Precio de la vivienda

Si la vivienda es un bien de primera necesidad entonces tiene que actualizar sus precios con la media del IPC. A ese ritmo, ¿cuánto durará la burbuja?

No es más que curiosidad, no voy a comprar una vivienda ahora mismo; tampoco mi necesidad vital de poseer una y construir mi nido para siempre está muy desarrollada, así que más adelante tampoco creo que lo haga. Es sólo que tengo curiosidad por entender cómo nos puede afectar el famoso “pinchazo de la burbuja inmobiliaria”, o saber de qué estamos hablando, cuándo y cómo ocurrirá. Porque claro, nadie lo dice, y no es que los sabios del tema no quieran desvelar sus secretos para así estar por delante del resto en el momento en que se quite de en medio el coche de seguridad, que también, sino que acostumbran a tener información sobre este tipo de cosas sobre la marcha, cuando ya se están produciendo, a través de los medios, que no tienen previsiones mucho más detalladas. Y es que dar previsiones en público es una manera de exponerse, la razón por la cuál después puedan decirnos que nos equivocamos, de cometer errores. Así que, lo que pueda sonar a previsión aquí no es más que organizarme una estructura mental tal que se intuya qué se puede esperar en caso de que sucedan tales o cuales cosas; es más una apuesta conmigo mismo que otra cosa.

Bien. Supongamos que pinto en una gráfica de líneas una que represente el IPC (por usar un indicador conocido) junto con otra que represente la evolución del precio de la vivienda. Está claro que no son directamente comparables, yo no soy un experto en economía, pero en mi estructura mental me ayudan a visualizar la “burbuja”, la diferencia en la variación de precios en general, y la imputada solamente a la vivienda. Números gordos, por supuesto.

Entonces lanzo una definición. Burbuja inmobiliaria: aumento del precio de la vivienda sobre el aumento de precios general en la economía de un sistema tal que haga prever que todo el crecimiento acumulado por encima del crecimiento de la economía del sistema, deba en algún momento ser compensado con un decrecimiento de igual valor total que el crecimiento, para que finalmente se llegue a un crecimiento sostenible de los precios de la vivienda tal que sea del mismo orden de magnitud que el crecimiento del resto de los bienes y servicios del sistema.

¿Cuánto durará el decrecimiento?
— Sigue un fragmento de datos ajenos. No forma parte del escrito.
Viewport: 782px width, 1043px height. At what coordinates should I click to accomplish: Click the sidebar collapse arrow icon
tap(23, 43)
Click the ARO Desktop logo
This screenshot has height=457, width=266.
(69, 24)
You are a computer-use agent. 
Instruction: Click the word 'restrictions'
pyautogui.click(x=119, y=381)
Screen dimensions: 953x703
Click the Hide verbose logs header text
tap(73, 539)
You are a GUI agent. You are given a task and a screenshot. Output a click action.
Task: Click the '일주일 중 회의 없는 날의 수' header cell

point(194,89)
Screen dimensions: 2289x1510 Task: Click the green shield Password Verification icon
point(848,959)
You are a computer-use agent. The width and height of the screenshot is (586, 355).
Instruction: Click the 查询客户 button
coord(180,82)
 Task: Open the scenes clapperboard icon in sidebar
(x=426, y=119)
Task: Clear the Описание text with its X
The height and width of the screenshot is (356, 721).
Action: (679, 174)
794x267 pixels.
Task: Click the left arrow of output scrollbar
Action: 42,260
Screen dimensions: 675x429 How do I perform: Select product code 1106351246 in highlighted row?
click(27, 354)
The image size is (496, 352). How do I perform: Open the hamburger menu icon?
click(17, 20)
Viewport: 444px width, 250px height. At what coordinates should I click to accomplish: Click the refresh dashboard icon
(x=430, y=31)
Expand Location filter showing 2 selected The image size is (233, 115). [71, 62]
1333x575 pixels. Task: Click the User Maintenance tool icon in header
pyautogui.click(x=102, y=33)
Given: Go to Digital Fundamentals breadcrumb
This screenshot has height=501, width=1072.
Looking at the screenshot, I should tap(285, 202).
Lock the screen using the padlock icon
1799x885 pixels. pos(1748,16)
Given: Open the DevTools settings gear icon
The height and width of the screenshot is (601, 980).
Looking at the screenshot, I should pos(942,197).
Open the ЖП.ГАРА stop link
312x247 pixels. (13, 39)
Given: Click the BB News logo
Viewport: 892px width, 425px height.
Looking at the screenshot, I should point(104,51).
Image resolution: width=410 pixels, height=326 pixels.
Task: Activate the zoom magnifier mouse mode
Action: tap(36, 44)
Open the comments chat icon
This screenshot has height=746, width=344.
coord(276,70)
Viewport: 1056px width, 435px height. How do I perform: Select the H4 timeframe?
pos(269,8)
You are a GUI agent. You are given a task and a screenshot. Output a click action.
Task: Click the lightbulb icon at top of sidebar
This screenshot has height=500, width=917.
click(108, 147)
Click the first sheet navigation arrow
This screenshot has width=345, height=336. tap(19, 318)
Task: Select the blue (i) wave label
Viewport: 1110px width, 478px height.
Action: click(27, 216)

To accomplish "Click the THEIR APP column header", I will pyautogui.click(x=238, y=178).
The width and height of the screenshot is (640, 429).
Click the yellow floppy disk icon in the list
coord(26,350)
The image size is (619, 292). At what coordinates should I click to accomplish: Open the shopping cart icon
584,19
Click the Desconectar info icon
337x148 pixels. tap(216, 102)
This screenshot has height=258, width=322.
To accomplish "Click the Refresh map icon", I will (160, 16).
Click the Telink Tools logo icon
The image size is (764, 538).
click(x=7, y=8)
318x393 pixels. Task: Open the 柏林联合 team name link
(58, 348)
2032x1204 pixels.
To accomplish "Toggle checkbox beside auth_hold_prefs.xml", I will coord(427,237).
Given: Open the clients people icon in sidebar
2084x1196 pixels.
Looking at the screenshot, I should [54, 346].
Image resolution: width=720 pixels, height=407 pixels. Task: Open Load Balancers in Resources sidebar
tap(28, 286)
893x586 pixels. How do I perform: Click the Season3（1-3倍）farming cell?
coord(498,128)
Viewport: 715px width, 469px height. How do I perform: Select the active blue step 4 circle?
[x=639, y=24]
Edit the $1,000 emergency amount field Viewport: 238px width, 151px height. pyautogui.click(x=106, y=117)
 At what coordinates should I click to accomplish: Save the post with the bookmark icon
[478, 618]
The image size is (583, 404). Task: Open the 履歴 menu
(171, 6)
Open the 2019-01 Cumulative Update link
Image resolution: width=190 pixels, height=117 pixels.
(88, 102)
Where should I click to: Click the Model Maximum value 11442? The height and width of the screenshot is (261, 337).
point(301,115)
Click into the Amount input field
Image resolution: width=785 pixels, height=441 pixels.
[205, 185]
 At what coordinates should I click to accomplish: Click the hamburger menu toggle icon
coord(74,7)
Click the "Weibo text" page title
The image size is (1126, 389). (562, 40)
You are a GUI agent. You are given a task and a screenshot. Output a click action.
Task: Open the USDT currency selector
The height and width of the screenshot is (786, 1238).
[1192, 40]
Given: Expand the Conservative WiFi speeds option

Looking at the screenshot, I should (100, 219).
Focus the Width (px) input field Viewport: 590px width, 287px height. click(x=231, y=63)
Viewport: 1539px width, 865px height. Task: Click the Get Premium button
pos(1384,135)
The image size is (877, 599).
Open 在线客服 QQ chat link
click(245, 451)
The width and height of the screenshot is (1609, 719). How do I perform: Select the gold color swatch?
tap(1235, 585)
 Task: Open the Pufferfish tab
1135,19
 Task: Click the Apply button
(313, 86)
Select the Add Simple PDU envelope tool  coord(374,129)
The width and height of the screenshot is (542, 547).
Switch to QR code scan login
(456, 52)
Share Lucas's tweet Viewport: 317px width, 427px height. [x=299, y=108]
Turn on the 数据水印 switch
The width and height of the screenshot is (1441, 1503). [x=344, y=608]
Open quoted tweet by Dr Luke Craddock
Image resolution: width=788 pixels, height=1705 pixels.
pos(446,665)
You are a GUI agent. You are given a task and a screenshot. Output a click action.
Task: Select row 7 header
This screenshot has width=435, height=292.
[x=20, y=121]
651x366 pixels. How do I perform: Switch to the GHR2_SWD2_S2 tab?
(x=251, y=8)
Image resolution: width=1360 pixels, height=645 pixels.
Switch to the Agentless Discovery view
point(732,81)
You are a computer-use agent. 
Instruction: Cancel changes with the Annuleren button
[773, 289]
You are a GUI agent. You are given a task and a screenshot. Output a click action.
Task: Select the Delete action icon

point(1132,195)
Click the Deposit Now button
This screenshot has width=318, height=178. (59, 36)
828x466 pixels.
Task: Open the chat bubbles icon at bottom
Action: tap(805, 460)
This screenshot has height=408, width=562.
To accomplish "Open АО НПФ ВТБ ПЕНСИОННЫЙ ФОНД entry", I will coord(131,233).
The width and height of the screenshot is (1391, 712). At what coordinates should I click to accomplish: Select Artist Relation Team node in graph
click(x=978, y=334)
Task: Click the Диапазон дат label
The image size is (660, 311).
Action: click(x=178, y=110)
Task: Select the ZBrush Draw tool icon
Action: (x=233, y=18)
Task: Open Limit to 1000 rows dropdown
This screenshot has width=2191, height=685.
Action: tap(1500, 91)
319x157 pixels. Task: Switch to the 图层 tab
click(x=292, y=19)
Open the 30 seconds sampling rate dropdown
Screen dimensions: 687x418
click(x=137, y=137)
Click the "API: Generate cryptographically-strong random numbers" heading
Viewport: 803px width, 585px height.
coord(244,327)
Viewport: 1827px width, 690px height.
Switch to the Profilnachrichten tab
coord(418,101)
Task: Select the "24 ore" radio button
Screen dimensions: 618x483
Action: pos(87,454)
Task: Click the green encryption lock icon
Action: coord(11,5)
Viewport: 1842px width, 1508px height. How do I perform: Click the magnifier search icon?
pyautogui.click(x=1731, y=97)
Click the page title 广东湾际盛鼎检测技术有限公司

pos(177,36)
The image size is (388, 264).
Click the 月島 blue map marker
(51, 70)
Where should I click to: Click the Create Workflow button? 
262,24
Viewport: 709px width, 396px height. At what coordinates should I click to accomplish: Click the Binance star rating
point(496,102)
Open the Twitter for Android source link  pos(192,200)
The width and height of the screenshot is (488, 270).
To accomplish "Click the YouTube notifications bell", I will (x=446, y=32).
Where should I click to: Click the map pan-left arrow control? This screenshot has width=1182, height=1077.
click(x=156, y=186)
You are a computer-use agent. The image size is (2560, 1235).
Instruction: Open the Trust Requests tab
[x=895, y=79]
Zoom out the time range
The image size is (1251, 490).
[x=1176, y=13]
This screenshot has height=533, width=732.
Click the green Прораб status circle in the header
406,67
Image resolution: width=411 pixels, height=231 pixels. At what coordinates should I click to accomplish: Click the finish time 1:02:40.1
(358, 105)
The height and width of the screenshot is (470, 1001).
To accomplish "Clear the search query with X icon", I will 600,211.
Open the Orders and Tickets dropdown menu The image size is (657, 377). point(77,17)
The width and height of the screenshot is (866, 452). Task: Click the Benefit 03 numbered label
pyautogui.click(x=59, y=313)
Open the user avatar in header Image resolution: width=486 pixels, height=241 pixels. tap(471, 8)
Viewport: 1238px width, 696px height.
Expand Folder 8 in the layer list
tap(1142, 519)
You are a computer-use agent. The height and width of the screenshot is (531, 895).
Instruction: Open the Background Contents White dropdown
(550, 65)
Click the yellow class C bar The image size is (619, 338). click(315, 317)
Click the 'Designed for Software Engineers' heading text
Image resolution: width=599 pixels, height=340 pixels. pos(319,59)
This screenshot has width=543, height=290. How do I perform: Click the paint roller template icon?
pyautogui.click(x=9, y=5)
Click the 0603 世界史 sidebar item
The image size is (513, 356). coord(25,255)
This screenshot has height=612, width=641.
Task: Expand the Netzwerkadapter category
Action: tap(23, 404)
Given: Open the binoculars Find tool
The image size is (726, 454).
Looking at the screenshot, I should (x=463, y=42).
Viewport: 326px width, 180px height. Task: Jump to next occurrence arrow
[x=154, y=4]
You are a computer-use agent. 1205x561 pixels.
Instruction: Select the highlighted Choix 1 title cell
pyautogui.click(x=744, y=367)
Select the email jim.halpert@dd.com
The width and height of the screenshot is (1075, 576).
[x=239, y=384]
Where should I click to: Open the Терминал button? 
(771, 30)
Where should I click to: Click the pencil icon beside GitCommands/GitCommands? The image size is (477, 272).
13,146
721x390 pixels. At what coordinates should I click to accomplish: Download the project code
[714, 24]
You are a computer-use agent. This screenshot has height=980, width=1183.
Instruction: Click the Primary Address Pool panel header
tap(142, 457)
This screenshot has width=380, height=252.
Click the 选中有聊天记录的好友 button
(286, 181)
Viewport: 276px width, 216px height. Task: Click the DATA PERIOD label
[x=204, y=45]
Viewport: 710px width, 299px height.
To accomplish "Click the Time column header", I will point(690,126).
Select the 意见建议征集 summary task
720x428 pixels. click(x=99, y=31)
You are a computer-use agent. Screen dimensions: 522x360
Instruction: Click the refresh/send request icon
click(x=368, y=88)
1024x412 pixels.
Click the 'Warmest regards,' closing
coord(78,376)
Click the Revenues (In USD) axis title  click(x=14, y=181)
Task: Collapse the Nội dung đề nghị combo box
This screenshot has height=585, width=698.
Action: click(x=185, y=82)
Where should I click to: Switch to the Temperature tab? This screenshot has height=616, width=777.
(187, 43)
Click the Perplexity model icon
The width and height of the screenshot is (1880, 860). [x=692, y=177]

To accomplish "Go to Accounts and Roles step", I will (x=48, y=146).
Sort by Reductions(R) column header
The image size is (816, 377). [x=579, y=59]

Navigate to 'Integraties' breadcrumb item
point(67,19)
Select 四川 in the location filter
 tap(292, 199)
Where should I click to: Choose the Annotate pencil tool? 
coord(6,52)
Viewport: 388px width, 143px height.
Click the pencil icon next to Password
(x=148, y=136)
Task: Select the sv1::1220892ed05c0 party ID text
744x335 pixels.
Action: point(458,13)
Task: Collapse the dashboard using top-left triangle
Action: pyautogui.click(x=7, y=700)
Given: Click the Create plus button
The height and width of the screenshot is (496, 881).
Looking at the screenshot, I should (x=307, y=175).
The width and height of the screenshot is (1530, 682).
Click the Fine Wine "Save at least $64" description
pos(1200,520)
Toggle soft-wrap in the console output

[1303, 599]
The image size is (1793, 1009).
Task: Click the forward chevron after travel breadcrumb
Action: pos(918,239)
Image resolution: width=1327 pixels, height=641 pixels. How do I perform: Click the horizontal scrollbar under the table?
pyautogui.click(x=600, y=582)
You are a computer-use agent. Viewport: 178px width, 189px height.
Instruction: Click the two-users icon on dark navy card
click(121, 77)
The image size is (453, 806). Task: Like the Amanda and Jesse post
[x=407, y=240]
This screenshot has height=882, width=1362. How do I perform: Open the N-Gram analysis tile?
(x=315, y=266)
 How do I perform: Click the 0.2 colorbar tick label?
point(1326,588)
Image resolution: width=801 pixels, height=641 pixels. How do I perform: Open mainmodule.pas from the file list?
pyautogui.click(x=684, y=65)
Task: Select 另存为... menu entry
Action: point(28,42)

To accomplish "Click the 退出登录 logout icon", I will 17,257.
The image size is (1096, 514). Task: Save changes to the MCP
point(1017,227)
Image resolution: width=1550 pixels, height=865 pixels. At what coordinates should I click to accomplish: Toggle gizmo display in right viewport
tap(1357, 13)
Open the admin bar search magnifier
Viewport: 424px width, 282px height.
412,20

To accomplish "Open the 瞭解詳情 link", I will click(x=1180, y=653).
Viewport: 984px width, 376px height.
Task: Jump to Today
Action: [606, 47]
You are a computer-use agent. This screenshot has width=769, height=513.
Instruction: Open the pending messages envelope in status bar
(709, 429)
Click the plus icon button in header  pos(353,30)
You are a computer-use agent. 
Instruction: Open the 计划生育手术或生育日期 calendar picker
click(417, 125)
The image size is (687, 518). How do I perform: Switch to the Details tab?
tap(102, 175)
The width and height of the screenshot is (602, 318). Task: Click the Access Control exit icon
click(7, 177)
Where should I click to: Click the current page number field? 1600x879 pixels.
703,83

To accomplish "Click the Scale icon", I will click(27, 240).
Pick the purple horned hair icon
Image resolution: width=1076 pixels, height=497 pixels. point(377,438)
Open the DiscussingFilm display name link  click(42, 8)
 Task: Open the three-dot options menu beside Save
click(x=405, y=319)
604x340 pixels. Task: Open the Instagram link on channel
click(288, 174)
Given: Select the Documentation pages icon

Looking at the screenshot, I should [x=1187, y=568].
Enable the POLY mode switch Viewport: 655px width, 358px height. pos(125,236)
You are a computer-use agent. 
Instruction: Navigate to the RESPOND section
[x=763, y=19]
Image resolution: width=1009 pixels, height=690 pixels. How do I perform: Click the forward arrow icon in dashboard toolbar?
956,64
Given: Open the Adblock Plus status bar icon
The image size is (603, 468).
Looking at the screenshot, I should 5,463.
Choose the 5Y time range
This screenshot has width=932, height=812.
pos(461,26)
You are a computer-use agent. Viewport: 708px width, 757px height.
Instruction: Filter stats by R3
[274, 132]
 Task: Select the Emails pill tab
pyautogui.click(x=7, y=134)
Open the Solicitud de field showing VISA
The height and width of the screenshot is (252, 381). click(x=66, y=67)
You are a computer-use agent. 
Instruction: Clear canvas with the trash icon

Depende del propio sistema.

Ajuste rápido

Si hay una bajada brusca del precio de la vivienda será más doloroso; su ventaja es que durará menos; su inconveniente es que habrá que encontrar puestos de trabajo en otro sector para una gran cantidad de trabajadores en ese poco tiempo. Con bajada brusca, por poner una cifra de ejemplo extremo, me refiero a que baje un 45% en un año.

Ajuste lento

Si la bajada es más suave, la recuperación también lo será; su ventaja es que habrá más tiempo para ir encontrando puestos de trabajo en otros sectores para una gran cantidad de trabajadores, pero no todos al mismo tiempo; su inconveniente es que durará más. La cifra podría ser la que parece que se predice por ahí para 2009, un 9% de bajada, que si se mantiene tardaría como mínimo 5 años.

¿Qué es preferible? Seguro que la realidad nos llevará a un escenario intermedio. ¿Tú que opinas? ¿Es mejor pasar el trago del tirón o poco a poco? ¿Crees que de verdad el famoso negocio del ladrillo debe decrecer un 45% en su estructura para ser rentable de cara al futuro?